Place of Supply (PoS)
VAT is imposed on taxable supplies and deemed supplies made in the UAE by a taxable person. For determining the VAT implications, one needs to determine two factors, namely, (i) the Place of Supply (PoS) of services, and (ii) the eligibility for zero-rating.
As a general rule, the PoS of services is the place of residence of the supplier.
However, special PoS rules apply for certain specified services. If, as per the special PoS rules, the ‘place of supply’ is outside UAE then the said supply would be ‘outside the scope’ of UAE VAT.
Physical place of performance is relevant for very limited services i.e. (a) restaurant, hotel, and food and drink catering Services; (b) services related to goods, such as installation of goods supplied by others; and (c) cultural, artistic, sporting, educational or any similar services.

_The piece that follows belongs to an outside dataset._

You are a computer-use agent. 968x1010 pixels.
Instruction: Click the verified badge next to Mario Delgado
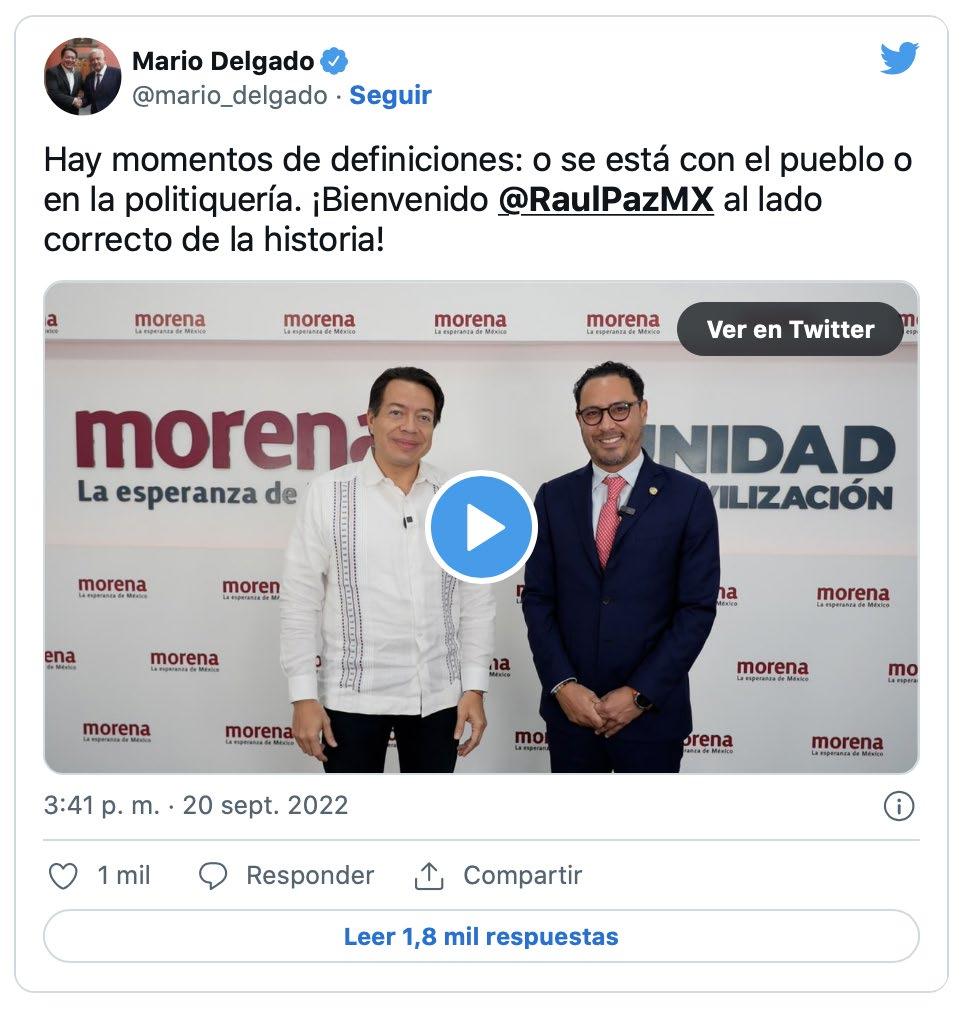334,61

No other service is governed by place of performance. The supply of service by UAE suppliers would generally be treated as supplied in the UAE itself.
A direct or indirect export to outside UAE qualifies for zero-rating. The export of services are zero-rated in specific scenarios.
Under the first scenario, zero-rating applies where the following two conditions are met and the service is not specifically excluded from zero-rating – (a) the services are supplied to a person not resident in the UAE, and (b) the service recipient is outside UAE at the time the services are performed.
FTA has clarified that a non-resident service recipient may lose the benefit of zero-rating if they create a temporary presence in the UAE at the time the services are performed (Ref: Public Clarification VATP019)
Under the second scenario, zero-rating applies if the services are actually performed outside the UAE.
To contend that that the second scenario grants zero-rating benefit to any & all services performed outside UAE would be out of context and irrational.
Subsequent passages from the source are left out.